Ellie had told Leroy she was eighteen and that she lived alone. Back then, Ellie could have passed for eighteen, with her big breasts and curvy form, but Shaniece believed Ellie only said that in an attempt to protect a man she barely knew. That alone piqued her curiosity. Why was Ellie so smitten with Leroy? And why was she so determined to be with him?
For weeks, Shaniece kept an assiduous eye on Leroy’s progress, learning about him bit by bit. She discovered that he had a wife, who was at his side at every waking moment. She learned that he was the pastor of a fast-growing church in Tampa that was undergoing a transitional change in their leadership. The man even had bodyguards. That spelt money. Ellie had been accurate in her description of Leroy Paxton. That’s when the idea smacked Shaniece upside the head. With her natural ability to command the English language, both in written and oral expression, and after enrolling in a six-week Bible course, she convinced herself she was capable of stabilizing a congregation in mourning over their wounded pastor.
“Auntie Shanny! Look!” Her nephew's squeaky voice jerked her back to reality. They were ten minutes into their commute back to Tampa.
“What is it, honey?”
“The cows! Look at them!”
Ellie rubbed his head, beaming at his excitement. “This is the first time he's really seen them this close,” she said.
“Oh really?” Shaniece raised her brows in surprise. “Well, he's gonna have a fit when we take him to Busch Gardens. That place is packed with animals. Lions, tigers, elephants, you name it, they've got it. You’ll see, life will be different.”
Life would certai
nly be different, Shaniece thought. Ellie hadn’t any idea what she was getting herself into, and if she knew the real reason why Shaniece was bringing her to Tampa, she would crop out from heart failure.

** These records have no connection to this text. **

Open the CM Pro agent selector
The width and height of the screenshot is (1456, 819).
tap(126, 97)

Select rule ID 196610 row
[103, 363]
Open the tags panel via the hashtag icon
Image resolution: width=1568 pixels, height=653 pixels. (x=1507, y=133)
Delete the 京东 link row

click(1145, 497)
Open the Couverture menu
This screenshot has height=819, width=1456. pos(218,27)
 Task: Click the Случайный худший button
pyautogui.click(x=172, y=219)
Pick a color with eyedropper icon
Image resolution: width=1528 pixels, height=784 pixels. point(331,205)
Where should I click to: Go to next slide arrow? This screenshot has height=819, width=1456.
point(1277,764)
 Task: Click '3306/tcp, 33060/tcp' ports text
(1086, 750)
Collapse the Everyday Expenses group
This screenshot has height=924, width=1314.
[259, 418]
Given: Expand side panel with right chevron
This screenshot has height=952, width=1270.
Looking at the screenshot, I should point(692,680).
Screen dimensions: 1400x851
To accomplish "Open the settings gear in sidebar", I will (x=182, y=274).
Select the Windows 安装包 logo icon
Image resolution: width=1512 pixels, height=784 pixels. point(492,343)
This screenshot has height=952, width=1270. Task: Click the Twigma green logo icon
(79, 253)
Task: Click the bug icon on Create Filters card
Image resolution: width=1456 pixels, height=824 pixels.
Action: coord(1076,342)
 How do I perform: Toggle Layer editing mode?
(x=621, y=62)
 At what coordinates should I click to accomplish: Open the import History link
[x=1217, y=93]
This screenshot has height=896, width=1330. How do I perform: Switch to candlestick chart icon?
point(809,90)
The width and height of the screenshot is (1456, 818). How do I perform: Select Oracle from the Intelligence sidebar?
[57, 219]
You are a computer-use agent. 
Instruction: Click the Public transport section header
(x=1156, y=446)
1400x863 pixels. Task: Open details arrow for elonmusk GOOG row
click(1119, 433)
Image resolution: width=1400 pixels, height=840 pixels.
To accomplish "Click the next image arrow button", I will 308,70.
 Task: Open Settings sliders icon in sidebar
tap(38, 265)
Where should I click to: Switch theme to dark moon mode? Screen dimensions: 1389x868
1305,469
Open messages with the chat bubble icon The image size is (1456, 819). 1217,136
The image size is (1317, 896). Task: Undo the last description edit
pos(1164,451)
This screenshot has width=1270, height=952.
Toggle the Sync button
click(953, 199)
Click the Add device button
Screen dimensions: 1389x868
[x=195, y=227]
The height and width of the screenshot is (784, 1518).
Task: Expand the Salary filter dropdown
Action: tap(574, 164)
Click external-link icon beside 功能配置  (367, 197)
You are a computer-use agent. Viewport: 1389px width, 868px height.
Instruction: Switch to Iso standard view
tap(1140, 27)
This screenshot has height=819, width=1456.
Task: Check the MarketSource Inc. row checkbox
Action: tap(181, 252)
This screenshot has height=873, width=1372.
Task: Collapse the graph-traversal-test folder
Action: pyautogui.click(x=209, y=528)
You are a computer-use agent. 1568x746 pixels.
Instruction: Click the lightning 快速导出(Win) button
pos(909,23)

“Thank you, Shanny,” Ellie said, her eyes twinkling with appreciation. “We could always depend on you.”
Don’t thank me just yet, little girl. I hope you have the guts to face the music. “Of course, Ellie. I told you that I would take care of you two. You haven’t any idea of all the fun that we’ll have together.”
“I love you, Shanny. I really do.”
Shaniece cringed. Her sister insisted on calling her by that silly name. She must find a way to tell her about it. “I love you too, Ellie,” she said, and then smiled at her nephew. “I love you too, buddy. A whole new life awaits you in Tampa.”